Perempuan itu, Luna. Dia adalah juliet rose di tengah kehidupan sekolah yang benar-benar tidak menjunjung peri kemanusiaan. Dia satu-satunya temanku, hanya dia yang mau menerima orang sepertiku, dia cantik, pintar, baik, dan tugasku berada di samping orang yg sangat bersinar itu adalah menjadi bayangannya. Tak sulit, hanya berjalan disampingnya, menjadi tempat penitipan hadiah ketika valentine tiba atau tempat penitipan salam dari berbagai jenis laki-laki. Bukan salah Luna juga, bagaimana bisa aku memikirkan hal seperti ini dari orang sebaik Luna? My brain is a shit.

Mungkin, aku hanya iri. Otak menjijikan ini terus memutar sesuatu yg membuat diriku mengingat sesuatu yg tak berguna, dan membuat hariku terasa lebih berat hanya karna senyum kecut dari beberapa orang yang bahkan tak aku kenal. Urusan sepele itu tiba-tiba menjadi beban seberat jupiter.

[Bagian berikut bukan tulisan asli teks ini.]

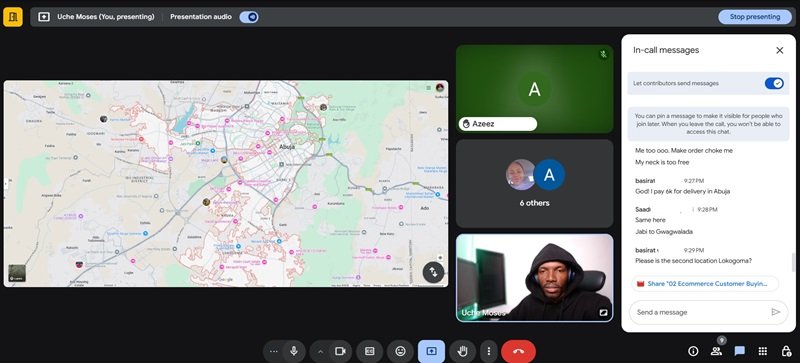
Task: Open the shared Ecommerce Customer Buying link
Action: click(x=705, y=283)
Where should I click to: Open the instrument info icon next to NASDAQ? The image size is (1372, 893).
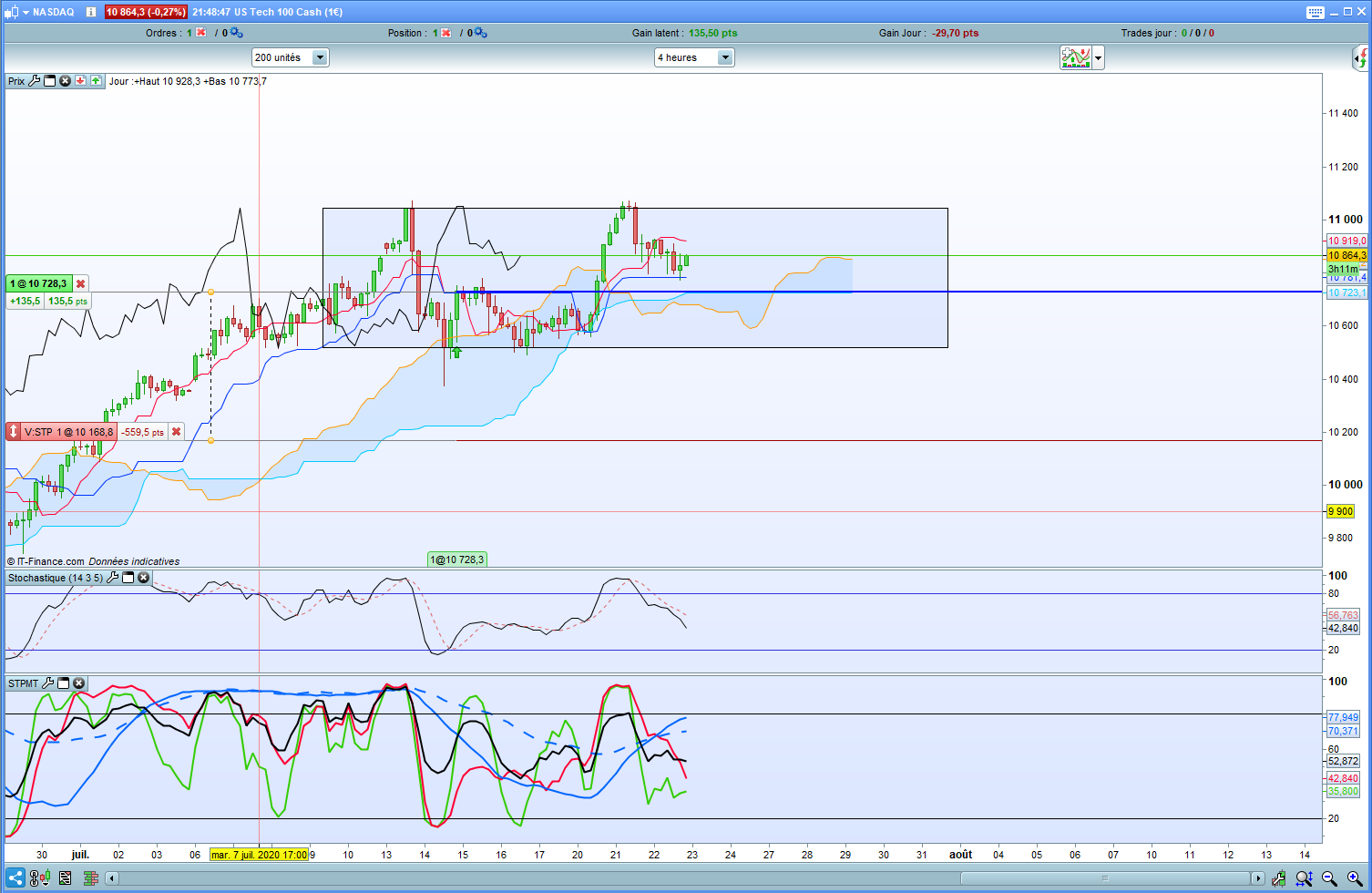click(91, 12)
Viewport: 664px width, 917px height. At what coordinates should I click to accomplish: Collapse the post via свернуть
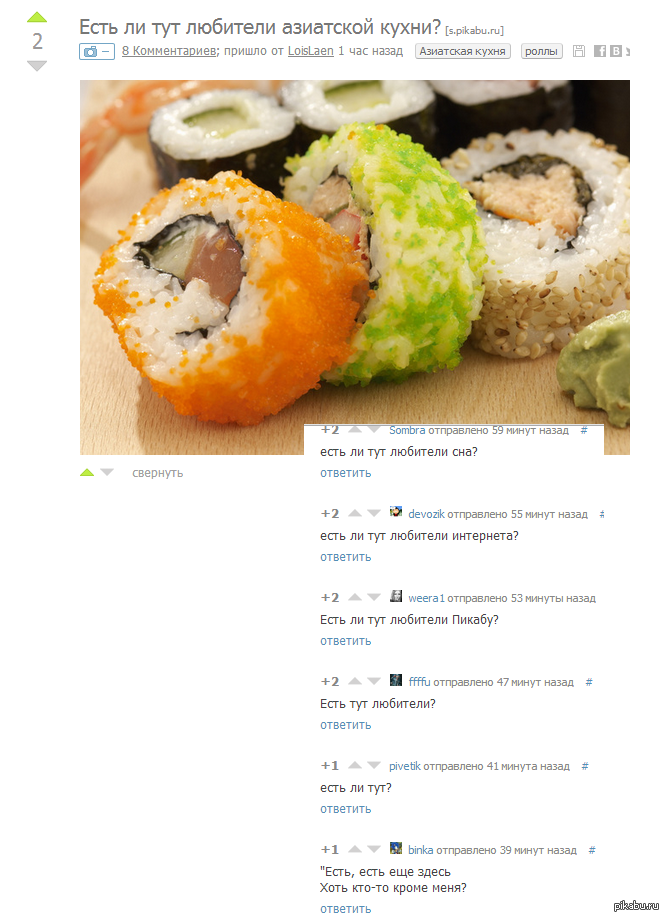[157, 473]
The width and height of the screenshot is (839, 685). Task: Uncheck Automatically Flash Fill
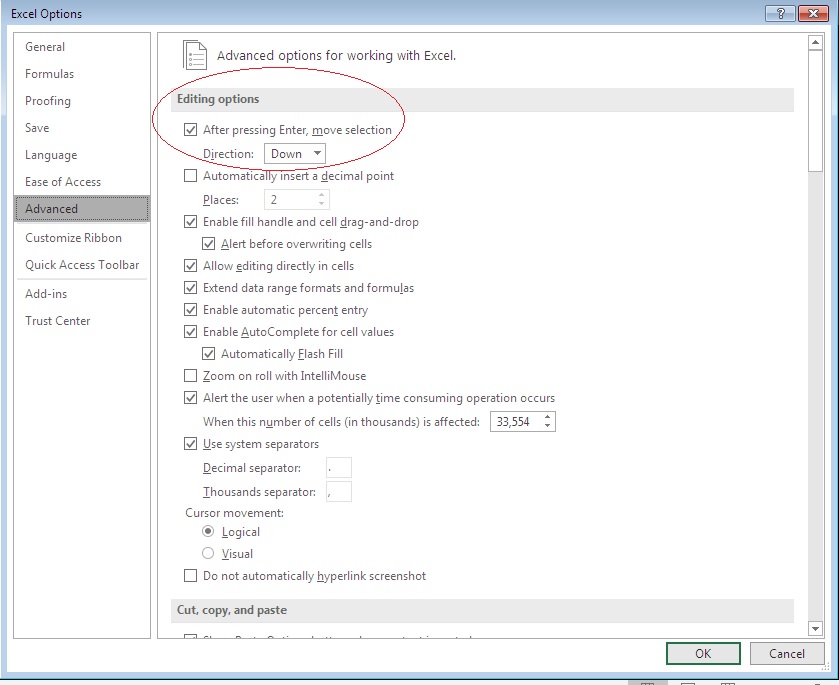point(209,354)
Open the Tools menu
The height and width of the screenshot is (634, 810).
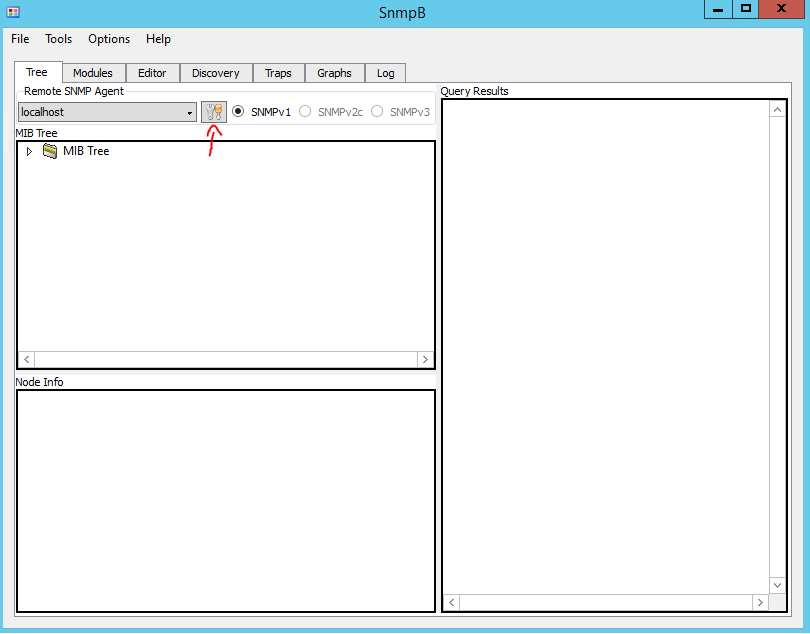pos(57,39)
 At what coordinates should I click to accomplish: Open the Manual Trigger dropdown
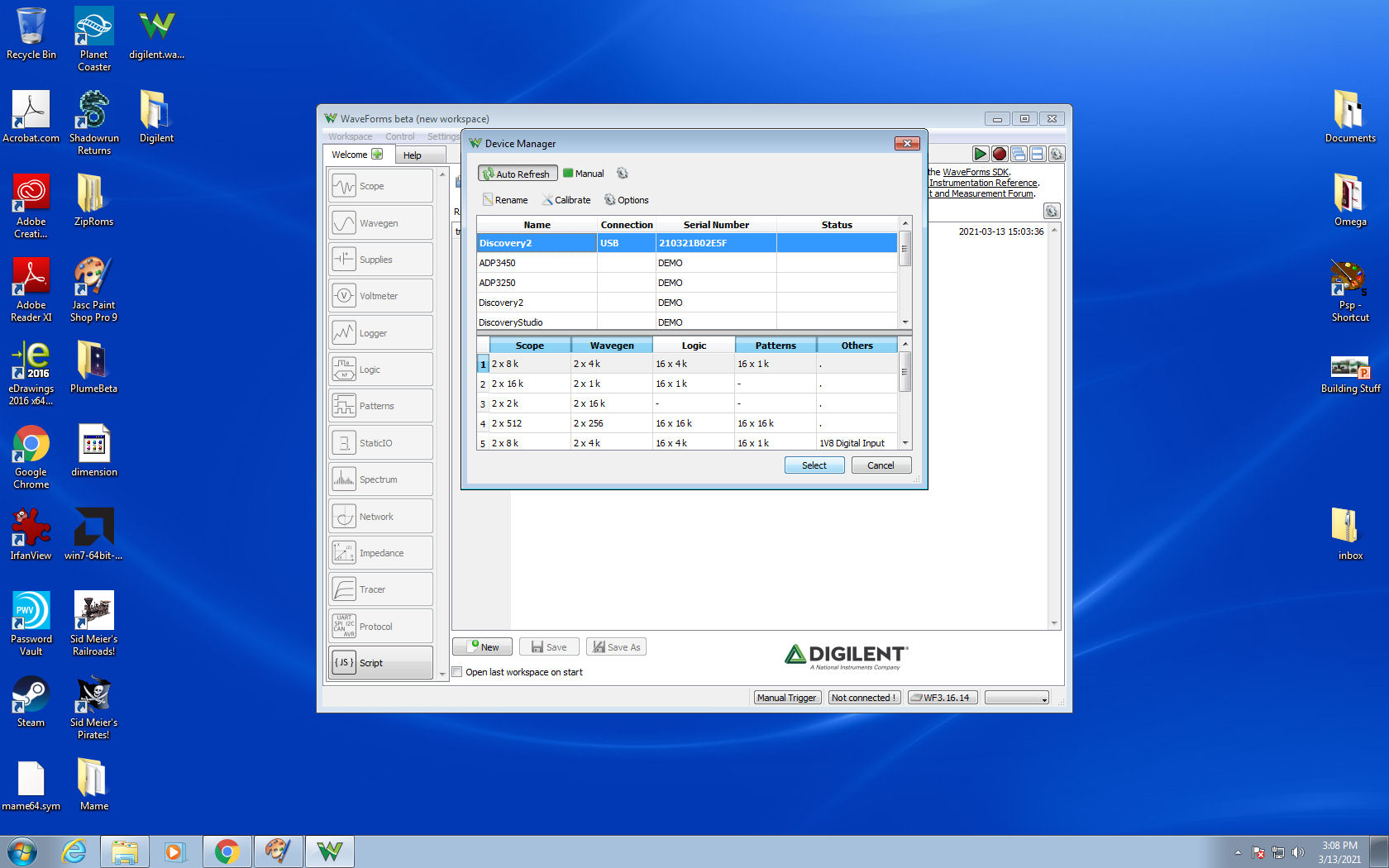[786, 698]
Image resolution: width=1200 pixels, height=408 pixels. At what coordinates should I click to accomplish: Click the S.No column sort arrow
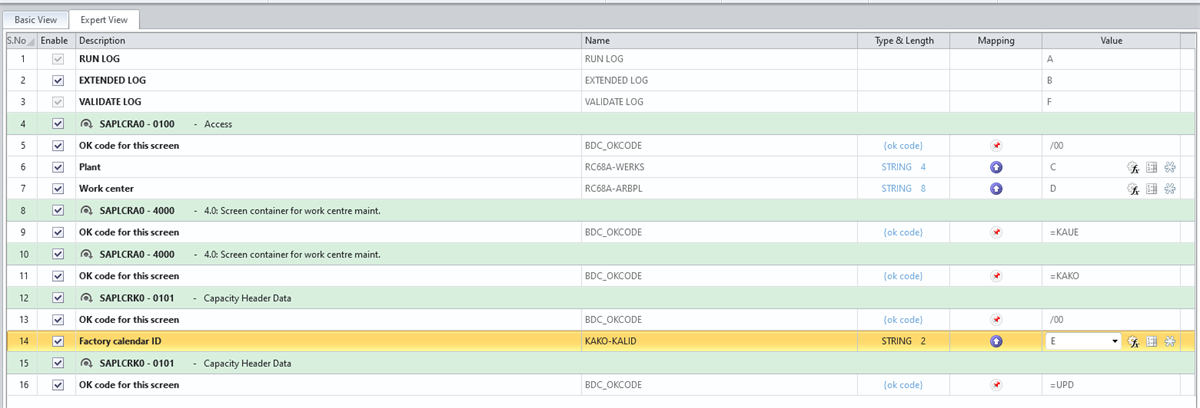pos(30,41)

Lamunan tak berguna itu kembali datang, dalam perjalanan ke kelas lebih dari 10 orang telah menyapa Luna, dan tak ada yg melihatku. Kecuali orang yang ada di sampingku tentu saja.

"Vi, lukamu sudah sembuh? Ada lebam lagi tidak?"
"Ada, aku dapat beberapa lagi,"
"Vio.... :(((( aku selalu bawa salep dan obat merah di ranselku karna aku tau kamu ga bakal mau kalo diajak ke uks."
"Hm, akh, maafkan aku."
"Buat apa kau minta maaf! Aku yang bersikeras juga, bukan salahmuu."
"Terima kasih."
"Santai aja."

Luna menepuk bahuku lembut dan eyesmilenya benar-benar mampu membuat seorang perempuan ini terkesima akan keindahan ciptahan Tuhan. Setelah melalui beberapa anak tangga dan jalan yang dipenuhi daun-daun orange-coklat yang terlepas jatuh bebas ke tanah yg sepenuhnya telah tertutup lapisan adonan semen, kami sampai di kelas kami, kelas di lantai 2 tepat disamping pemandangan lapangan basket dan beberapa mohon maple yg hampir mencium pembatas balkon. Aku suka suasana sekolah di pagi hari. Bukan berarti aku menyukai kehidupanku di sekolah. Aku hanya suka ketika aku berada di sekolah dengan diriku sendiri. Aku masuk ke dalam kelas dan menuju bangku di sudut kelas, tempat menyenangkan untuk tidur. Meluruskan lengan kananku dan menumpuk kepala di atasnya.

Aku ke sekolah hanya untuk tidur, wah mewah sekali hidupku ini. Sering kali penjelasan guru terbaik di sekolahku hanya menjadi angin semilir yang menembus otakku dan membuatnya terasa lebih ringan, aku lebih nyaman belajar sendiri.

Drrrtttt

Handphoneku bergetar membuat bulu kudukku sedikit merinding, ada pesan masuk--benar-benar membuatku merinding setengah mati. Demi kerang ajaib, aku belum pernah menerima e-mail dari siapapun didunia ini, luna tak pernah mengirim e-mail, hanya pesan singkat atau telpon di saat-saat tertentu. Demi janggut neptunus, apa yang harus kulakukan? Aku takut itu adalah pesan ancaman, atau yang lebih buruk pesan dari penagih hutang.  Aku memberanikan diri untuk mengintip alamat e-mail orang yang baru saja mengirim sesuatu padaku.

Ah. Younowwhoiam378.

Aku tersenyum lebar ketika melihat nama itu. Dia, orang itu adalah temanku yang kedua. Aku telah menyebutkan semua temanku yang ada di dunia ini. Hidup ini simple bukan?